If Wang Bi was the mind of Xuanxue, Ji Kang was its body — and its blood. He didn't just theorize about "following nature" and "transcending norms." He played the guqin in his forge, took elixirs in the mountains, and refused to bow to power. When they came for him, he played one last song.
Life in Brief
Ji Kang was born in 223 CE into a family with Cao-Wei connections. He married a princess of the Cao imperial house, making him royalty by marriage. Tall, handsome, and reportedly unwashed for long stretches (a deliberate rejection of courtly grooming), he was the most charismatic figure of his generation.
He lived for a time in the countryside near Shanyang (modern Henan), where he gathered with six like-minded friends in a bamboo grove. These "Seven Sages of the Bamboo Grove" (竹林七贤) became the most famous intellectual circle in Chinese history — not for their writings alone, but for their way of life: drinking, singing, debating, and refusing to take the corrupt Sima regime seriously.
"Transcend Norms, Follow Nature"
Ji Kang's most famous declaration — "越名教而任自然" — was not a slogan but a philosophical position. He argued that the Confucian system of names, roles, and rituals (名教) was not just inadequate but actively harmful. It constrained the natural expression of human feeling and replaced authentic morality with performative obedience.

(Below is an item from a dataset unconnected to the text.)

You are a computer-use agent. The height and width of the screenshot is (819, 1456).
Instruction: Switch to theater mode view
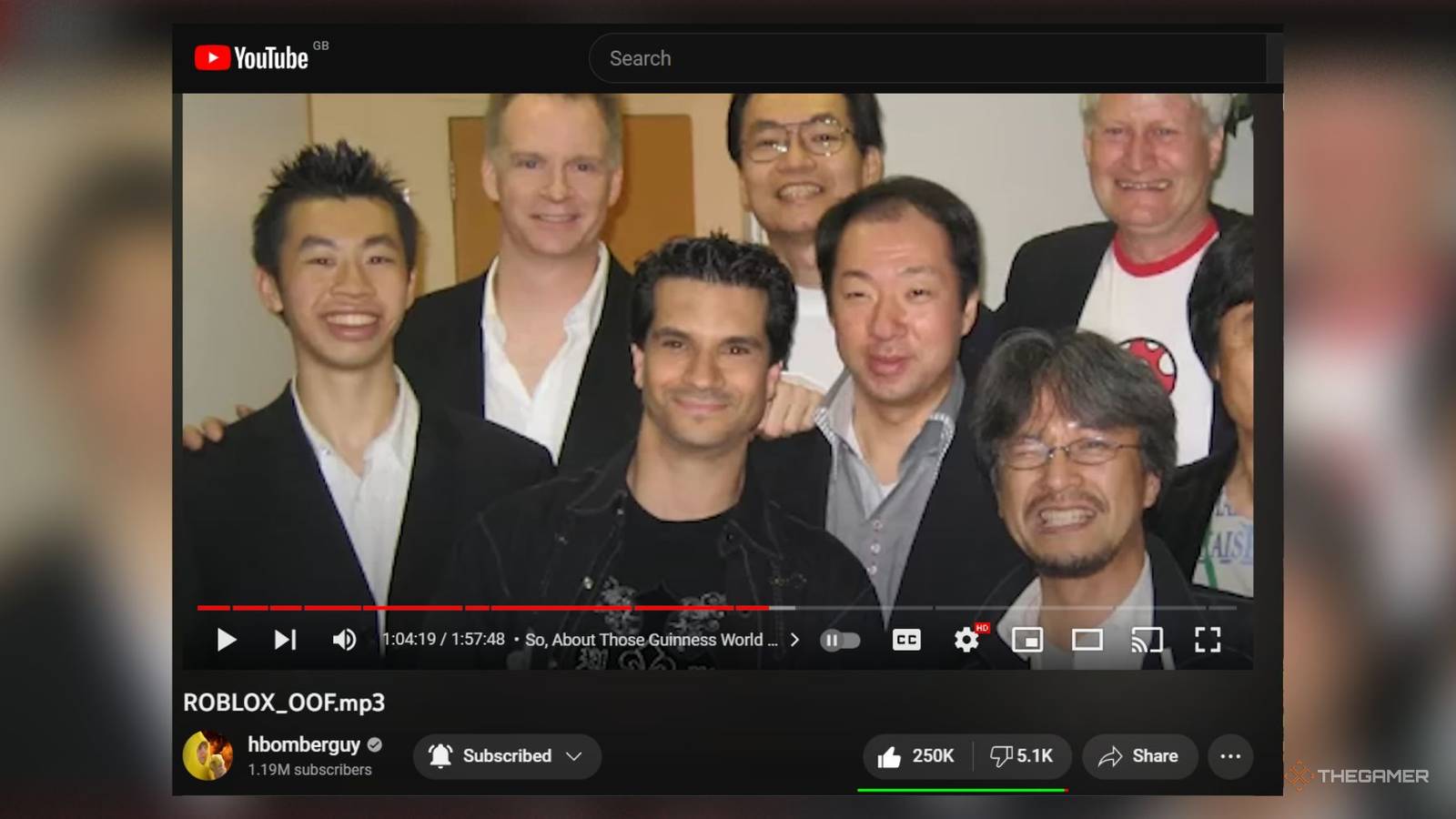point(1087,640)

"The six classics are the chaff of the sage; the rules of propriety are the dust of the world." — Ji Kang, "Discussion of Having No Emotion"
This was explosive. Ji Kang was saying that the canonical texts — the very foundation of Chinese education and governance — were leftovers. The real thing, the living insight, was beyond texts and beyond rules.
The Yangsheng Lun
Ji Kang's Essay on Nourishing Life (《养生论》) is his most systematic work. It argues that the human lifespan can be extended — perhaps indefinitely — through proper cultivation of qi, moderation of desires, and alignment with natural rhythms.

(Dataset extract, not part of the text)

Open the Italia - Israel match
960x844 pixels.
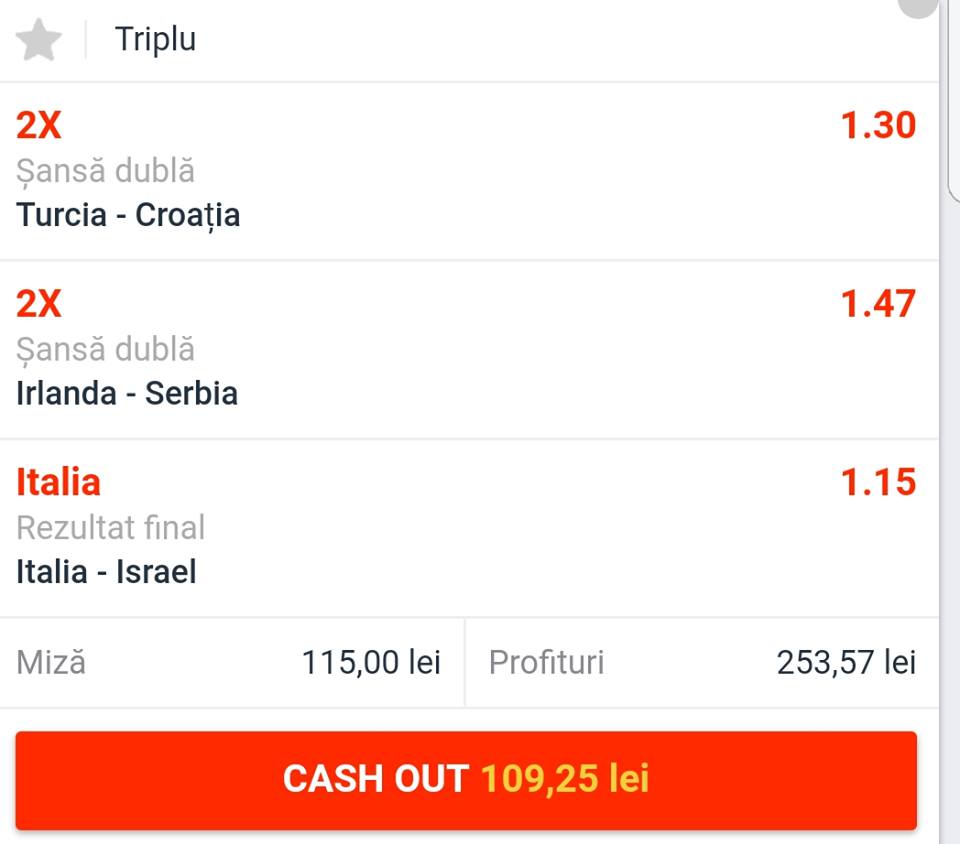[107, 572]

But this is not mere health advice. Ji Kang's "nourishing life" is a philosophical program: to cultivate the self is to return to the natural state that social convention has distorted. Health, longevity, and spiritual freedom are all aspects of the same project — the recovery of what is "natural" (自然) from what is "artificial" (人为).
The Forge and the Guqin
Ji Kang was famous for forging iron — an unusual pastime for a scholar. He reportedly set up his forge under a large tree and worked the bellows while his friend Xiang Xiu assisted. The image of a philosopher-prince sweating at the anvil became a symbol of Xuanxue's refusal to separate thought from life. He also played the guqin with extraordinary skill — his "Guangling Melody" (广陵散) was said to be unmatched.
Execution and Legacy
In 263 CE, Ji Kang was accused of sedition — the real reason being his refusal to cooperate with the Sima clan. He was sentenced to death by public execution. At the execution ground, he asked for his guqin and played the "Guangling Melody" one final time. When he finished, he said: "The Guangling Melody will die with me."
Three thousand scholars signed a petition asking for his release. It was denied. The Sima regime understood what Ji Kang represented: a living challenge to their authority that no argument could defeat.
His death made him a martyr. The "Guangling Melody" — supposedly lost — became the most famous piece of Chinese music, endlessly sought and reconstructed.